They spend a lot of time arguing about using words like "historic." Well
sometimes a thing is historic, and the word is appropriate. For example, North
Korea has indicated that they're willing to negotiate giving up their nuclear
arms. If Trump manages to strike a deal with Kim, that will be historic, and
it would be accurate to describe it as such.

It would be strictly less informative to present it as bare data points
without context. Here's how such an event might be reported "without bias."

President Donald Trump met with North Korean leader Kim Jong Un today. They
discussed nuclear disarmament. Kim agreed to give up North Korea's nuclear
arms program in exchange for a normalization of relations.

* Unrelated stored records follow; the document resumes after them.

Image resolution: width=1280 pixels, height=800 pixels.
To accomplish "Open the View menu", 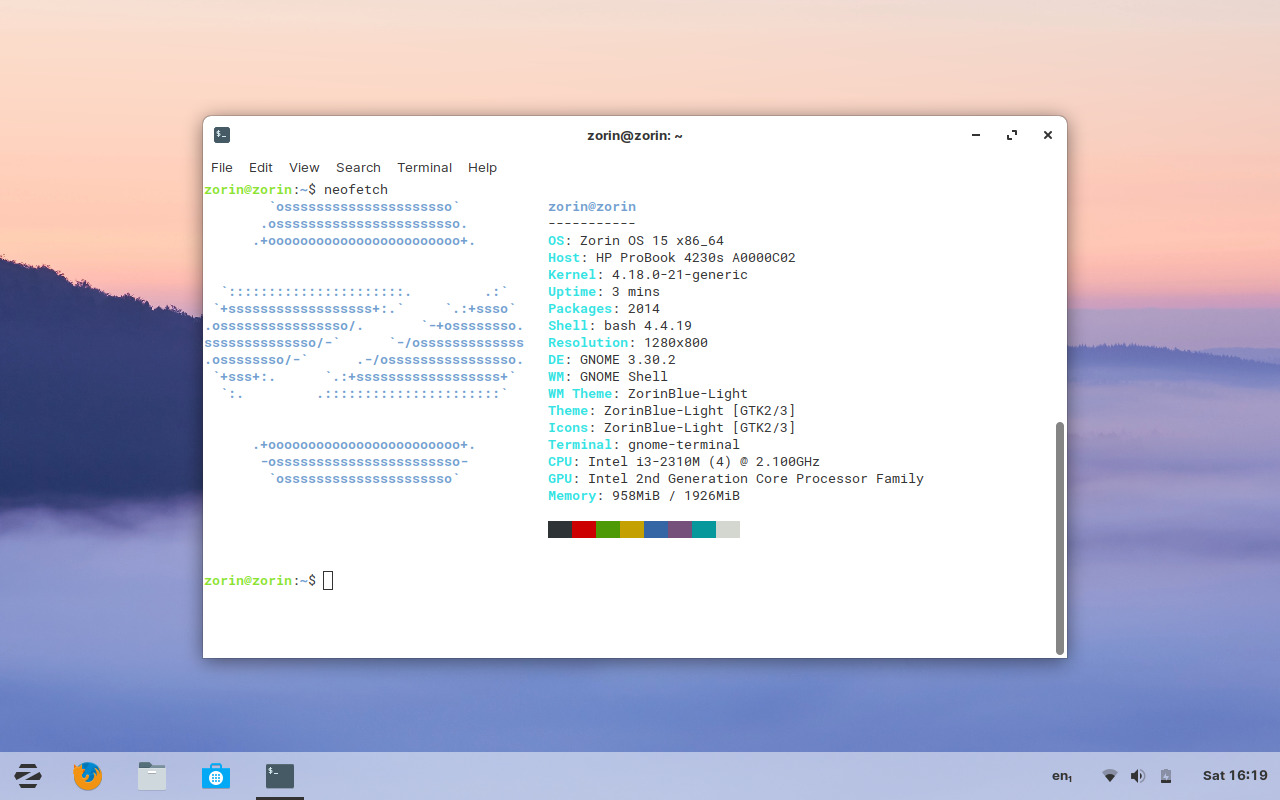I will tap(304, 167).
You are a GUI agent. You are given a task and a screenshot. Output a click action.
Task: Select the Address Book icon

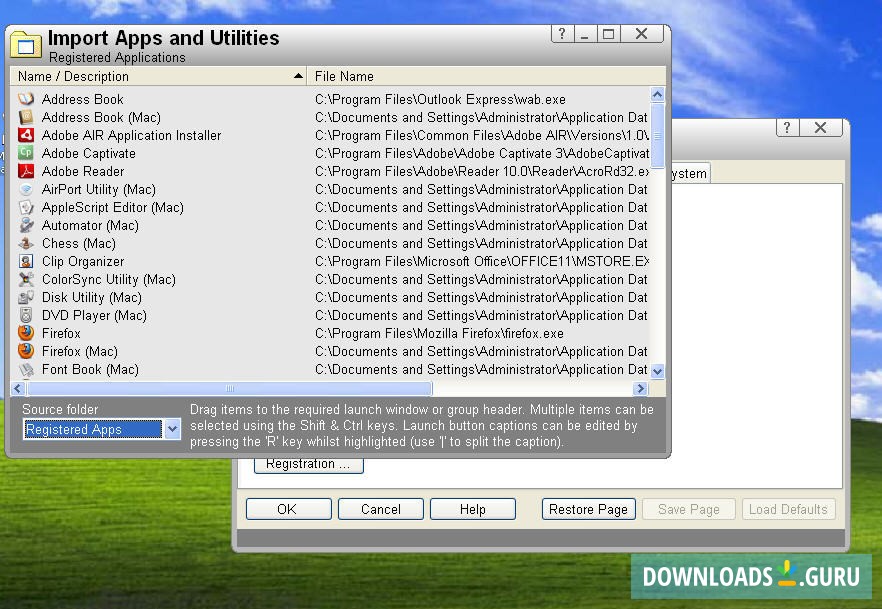point(25,99)
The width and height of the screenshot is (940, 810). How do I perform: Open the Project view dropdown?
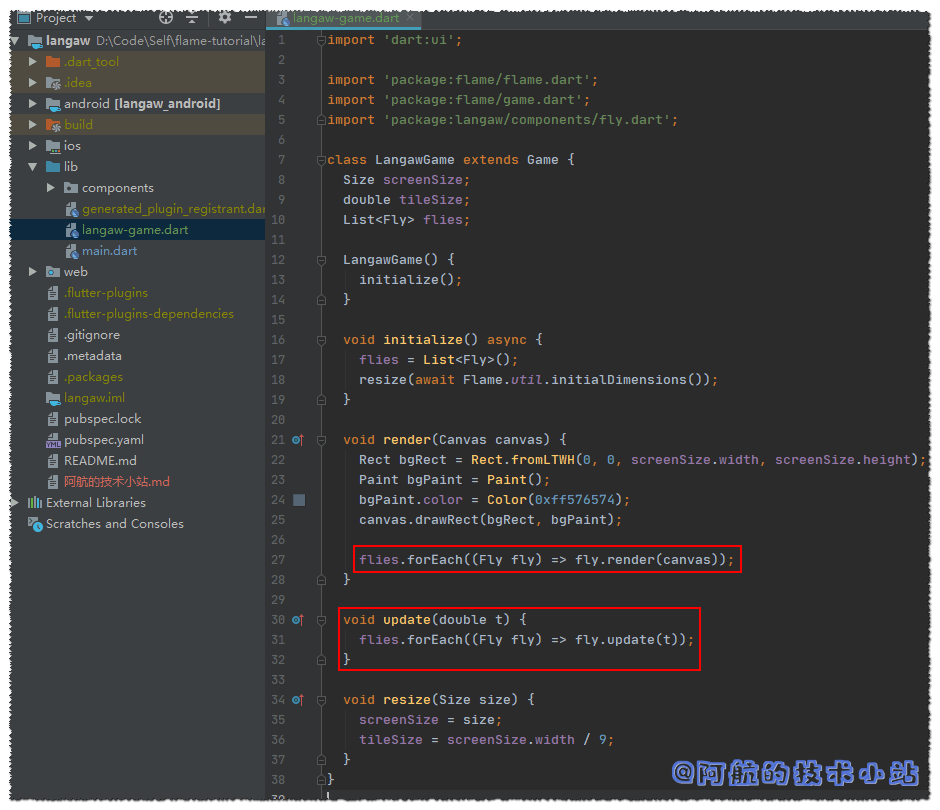[89, 18]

That sounds like an unimportant, bureaucratic event, barely worth reporting.
In fact, it would probably be the most important thing this administration has
accomplished, and everyone (even people who don't care for the current
administration, such as myself) will have to recognize that this is historic
and impressive. Whatever complaints I may have about him, Trump would be
remembered as the man who finally solved the North Korean crisis, which many
of us thought to be unsolvable. Any article which fails to place such an
important event in historical context will be less informative for it.

------
nugi
Twitter banner covers half of page, making it unreadabl3 in landscape mode.
Portriat seems fine.

------
pimmen
How can you say it's not biased? It's clearly white-washing!